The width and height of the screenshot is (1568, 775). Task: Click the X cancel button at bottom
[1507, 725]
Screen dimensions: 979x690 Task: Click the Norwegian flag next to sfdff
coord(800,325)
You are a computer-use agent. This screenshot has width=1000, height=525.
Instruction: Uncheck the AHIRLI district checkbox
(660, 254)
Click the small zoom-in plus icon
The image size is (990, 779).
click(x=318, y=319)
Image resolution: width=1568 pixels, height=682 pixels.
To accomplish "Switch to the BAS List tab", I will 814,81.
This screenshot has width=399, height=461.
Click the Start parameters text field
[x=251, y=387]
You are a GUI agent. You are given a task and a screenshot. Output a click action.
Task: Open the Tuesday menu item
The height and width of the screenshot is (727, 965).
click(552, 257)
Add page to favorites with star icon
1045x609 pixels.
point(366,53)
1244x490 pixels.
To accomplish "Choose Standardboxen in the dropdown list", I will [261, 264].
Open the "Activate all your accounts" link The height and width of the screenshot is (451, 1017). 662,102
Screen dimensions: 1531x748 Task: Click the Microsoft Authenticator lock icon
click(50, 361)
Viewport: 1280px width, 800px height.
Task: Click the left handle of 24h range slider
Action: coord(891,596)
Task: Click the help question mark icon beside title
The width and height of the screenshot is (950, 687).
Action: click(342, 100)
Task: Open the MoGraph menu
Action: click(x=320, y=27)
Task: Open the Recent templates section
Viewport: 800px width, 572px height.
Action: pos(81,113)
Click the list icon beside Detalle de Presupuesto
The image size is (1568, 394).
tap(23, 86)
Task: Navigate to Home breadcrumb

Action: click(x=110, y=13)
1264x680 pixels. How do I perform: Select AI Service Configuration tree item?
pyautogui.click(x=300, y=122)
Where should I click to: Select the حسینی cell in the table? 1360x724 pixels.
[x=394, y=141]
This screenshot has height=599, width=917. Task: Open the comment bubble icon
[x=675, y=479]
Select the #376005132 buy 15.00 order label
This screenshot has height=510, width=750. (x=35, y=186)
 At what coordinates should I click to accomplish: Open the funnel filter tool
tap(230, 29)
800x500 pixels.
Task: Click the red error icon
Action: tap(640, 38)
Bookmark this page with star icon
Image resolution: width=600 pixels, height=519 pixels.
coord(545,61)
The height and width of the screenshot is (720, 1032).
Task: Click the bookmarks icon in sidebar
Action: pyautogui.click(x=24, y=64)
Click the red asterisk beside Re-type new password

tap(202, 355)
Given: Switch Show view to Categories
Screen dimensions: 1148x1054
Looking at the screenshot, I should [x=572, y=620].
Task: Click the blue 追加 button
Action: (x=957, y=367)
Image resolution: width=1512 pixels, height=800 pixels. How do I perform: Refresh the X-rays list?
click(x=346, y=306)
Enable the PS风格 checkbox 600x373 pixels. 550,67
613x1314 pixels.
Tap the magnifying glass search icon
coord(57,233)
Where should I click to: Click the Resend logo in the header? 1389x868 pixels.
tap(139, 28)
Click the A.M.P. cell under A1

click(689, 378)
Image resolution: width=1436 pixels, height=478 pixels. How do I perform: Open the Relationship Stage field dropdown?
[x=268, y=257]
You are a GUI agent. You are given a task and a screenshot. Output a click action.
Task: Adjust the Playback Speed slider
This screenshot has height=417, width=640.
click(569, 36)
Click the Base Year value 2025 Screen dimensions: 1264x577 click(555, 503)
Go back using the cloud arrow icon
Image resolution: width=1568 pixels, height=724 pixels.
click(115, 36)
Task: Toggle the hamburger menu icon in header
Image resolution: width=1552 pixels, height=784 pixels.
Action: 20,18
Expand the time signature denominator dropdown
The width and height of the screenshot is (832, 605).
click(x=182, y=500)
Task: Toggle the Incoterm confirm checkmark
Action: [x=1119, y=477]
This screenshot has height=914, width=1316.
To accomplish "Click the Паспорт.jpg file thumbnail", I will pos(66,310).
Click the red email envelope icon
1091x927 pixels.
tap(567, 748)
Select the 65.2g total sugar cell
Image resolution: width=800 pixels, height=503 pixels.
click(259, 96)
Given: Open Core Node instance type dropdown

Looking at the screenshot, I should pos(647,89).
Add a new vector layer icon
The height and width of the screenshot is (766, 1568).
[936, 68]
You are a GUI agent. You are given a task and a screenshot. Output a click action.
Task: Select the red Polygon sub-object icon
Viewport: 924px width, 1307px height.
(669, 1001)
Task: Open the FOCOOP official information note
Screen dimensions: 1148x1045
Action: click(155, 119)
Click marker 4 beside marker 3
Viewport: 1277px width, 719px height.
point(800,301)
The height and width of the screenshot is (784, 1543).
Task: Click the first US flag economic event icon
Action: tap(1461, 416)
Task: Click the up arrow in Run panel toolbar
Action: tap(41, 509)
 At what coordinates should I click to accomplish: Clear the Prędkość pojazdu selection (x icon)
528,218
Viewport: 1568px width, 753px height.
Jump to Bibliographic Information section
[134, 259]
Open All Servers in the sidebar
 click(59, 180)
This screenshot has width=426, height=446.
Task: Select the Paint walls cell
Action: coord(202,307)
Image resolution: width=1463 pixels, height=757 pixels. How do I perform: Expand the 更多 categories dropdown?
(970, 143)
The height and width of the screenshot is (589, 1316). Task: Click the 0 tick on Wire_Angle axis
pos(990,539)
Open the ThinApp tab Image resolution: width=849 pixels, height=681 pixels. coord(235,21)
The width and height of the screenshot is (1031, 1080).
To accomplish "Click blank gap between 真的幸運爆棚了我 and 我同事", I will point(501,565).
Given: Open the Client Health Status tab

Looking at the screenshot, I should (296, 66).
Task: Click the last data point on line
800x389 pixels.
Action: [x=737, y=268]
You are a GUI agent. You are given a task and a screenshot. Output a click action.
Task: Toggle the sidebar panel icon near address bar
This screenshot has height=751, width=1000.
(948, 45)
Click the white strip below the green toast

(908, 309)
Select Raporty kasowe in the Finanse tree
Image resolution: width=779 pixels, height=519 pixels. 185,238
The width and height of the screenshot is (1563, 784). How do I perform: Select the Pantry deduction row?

[Exercise]: Every line of the listing is to be returned exactly as written.

[Solution to this problem]:
The width and height of the screenshot is (1568, 775). Task: Click the X cancel button at bottom
[1507, 725]
Screen dimensions: 979x690 Task: Click the Norwegian flag next to sfdff
coord(800,325)
You are a computer-use agent. This screenshot has width=1000, height=525.
Instruction: Uncheck the AHIRLI district checkbox
(660, 254)
Click the small zoom-in plus icon
The image size is (990, 779).
click(x=318, y=319)
Image resolution: width=1568 pixels, height=682 pixels.
To accomplish "Switch to the BAS List tab", I will 814,81.
This screenshot has width=399, height=461.
Click the Start parameters text field
[x=251, y=387]
You are a GUI agent. You are given a task and a screenshot. Output a click action.
Task: Open the Tuesday menu item
The height and width of the screenshot is (727, 965).
click(552, 257)
Add page to favorites with star icon
1045x609 pixels.
point(366,53)
1244x490 pixels.
To accomplish "Choose Standardboxen in the dropdown list", I will [261, 264].
Open the "Activate all your accounts" link The height and width of the screenshot is (451, 1017). 662,102
Screen dimensions: 1531x748 Task: Click the Microsoft Authenticator lock icon
click(50, 361)
Viewport: 1280px width, 800px height.
Task: Click the left handle of 24h range slider
Action: coord(891,596)
Task: Click the help question mark icon beside title
The width and height of the screenshot is (950, 687).
Action: click(342, 100)
Task: Open the MoGraph menu
Action: click(x=320, y=27)
Task: Open the Recent templates section
Viewport: 800px width, 572px height.
Action: pos(81,113)
Click the list icon beside Detalle de Presupuesto
The image size is (1568, 394).
tap(23, 86)
Task: Navigate to Home breadcrumb

Action: click(x=110, y=13)
1264x680 pixels. How do I perform: Select AI Service Configuration tree item?
pyautogui.click(x=300, y=122)
Where should I click to: Select the حسینی cell in the table? 1360x724 pixels.
[x=394, y=141]
This screenshot has height=599, width=917. Task: Open the comment bubble icon
[x=675, y=479]
Select the #376005132 buy 15.00 order label
This screenshot has height=510, width=750. (x=35, y=186)
 At what coordinates should I click to accomplish: Open the funnel filter tool
tap(230, 29)
800x500 pixels.
Task: Click the red error icon
Action: tap(640, 38)
Bookmark this page with star icon
Image resolution: width=600 pixels, height=519 pixels.
coord(545,61)
The height and width of the screenshot is (720, 1032).
Task: Click the bookmarks icon in sidebar
Action: pyautogui.click(x=24, y=64)
Click the red asterisk beside Re-type new password

tap(202, 355)
Given: Switch Show view to Categories
Screen dimensions: 1148x1054
Looking at the screenshot, I should [x=572, y=620].
Task: Click the blue 追加 button
Action: (x=957, y=367)
Image resolution: width=1512 pixels, height=800 pixels. How do I perform: Refresh the X-rays list?
click(x=346, y=306)
Enable the PS风格 checkbox 600x373 pixels. 550,67
613x1314 pixels.
Tap the magnifying glass search icon
coord(57,233)
Where should I click to: Click the Resend logo in the header? 1389x868 pixels.
tap(139, 28)
Click the A.M.P. cell under A1

click(689, 378)
Image resolution: width=1436 pixels, height=478 pixels. How do I perform: Open the Relationship Stage field dropdown?
[x=268, y=257]
You are a GUI agent. You are given a task and a screenshot. Output a click action.
Task: Adjust the Playback Speed slider
This screenshot has height=417, width=640.
click(569, 36)
Click the Base Year value 2025 Screen dimensions: 1264x577 click(555, 503)
Go back using the cloud arrow icon
Image resolution: width=1568 pixels, height=724 pixels.
click(115, 36)
Task: Toggle the hamburger menu icon in header
Image resolution: width=1552 pixels, height=784 pixels.
Action: 20,18
Expand the time signature denominator dropdown
The width and height of the screenshot is (832, 605).
click(x=182, y=500)
Task: Toggle the Incoterm confirm checkmark
Action: [x=1119, y=477]
This screenshot has height=914, width=1316.
To accomplish "Click the Паспорт.jpg file thumbnail", I will pos(66,310).
Click the red email envelope icon
1091x927 pixels.
tap(567, 748)
Select the 65.2g total sugar cell
Image resolution: width=800 pixels, height=503 pixels.
click(259, 96)
Given: Open Core Node instance type dropdown

Looking at the screenshot, I should pos(647,89).
Add a new vector layer icon
The height and width of the screenshot is (766, 1568).
[936, 68]
You are a GUI agent. You are given a task and a screenshot. Output a click action.
Task: Select the red Polygon sub-object icon
Viewport: 924px width, 1307px height.
(669, 1001)
Task: Open the FOCOOP official information note
Screen dimensions: 1148x1045
Action: click(155, 119)
Click marker 4 beside marker 3
Viewport: 1277px width, 719px height.
point(800,301)
The height and width of the screenshot is (784, 1543).
Task: Click the first US flag economic event icon
Action: tap(1461, 416)
Task: Click the up arrow in Run panel toolbar
Action: tap(41, 509)
 At what coordinates should I click to accomplish: Clear the Prędkość pojazdu selection (x icon)
528,218
Viewport: 1568px width, 753px height.
Jump to Bibliographic Information section
[134, 259]
Open All Servers in the sidebar
 click(59, 180)
This screenshot has width=426, height=446.
Task: Select the Paint walls cell
Action: coord(202,307)
Image resolution: width=1463 pixels, height=757 pixels. How do I perform: Expand the 更多 categories dropdown?
(970, 143)
The height and width of the screenshot is (589, 1316). Task: Click the 0 tick on Wire_Angle axis
pos(990,539)
Open the ThinApp tab Image resolution: width=849 pixels, height=681 pixels. coord(235,21)
The width and height of the screenshot is (1031, 1080).
To accomplish "Click blank gap between 真的幸運爆棚了我 and 我同事", I will point(501,565).
Given: Open the Client Health Status tab

Looking at the screenshot, I should (296, 66).
Task: Click the last data point on line
800x389 pixels.
Action: [x=737, y=268]
You are a GUI agent. You are given a task and a screenshot. Output a click action.
Task: Toggle the sidebar panel icon near address bar
This screenshot has height=751, width=1000.
(948, 45)
Click the white strip below the green toast

(908, 309)
Select Raporty kasowe in the Finanse tree
Image resolution: width=779 pixels, height=519 pixels. 185,238
The width and height of the screenshot is (1563, 784). How do I perform: Select the Pantry deduction row?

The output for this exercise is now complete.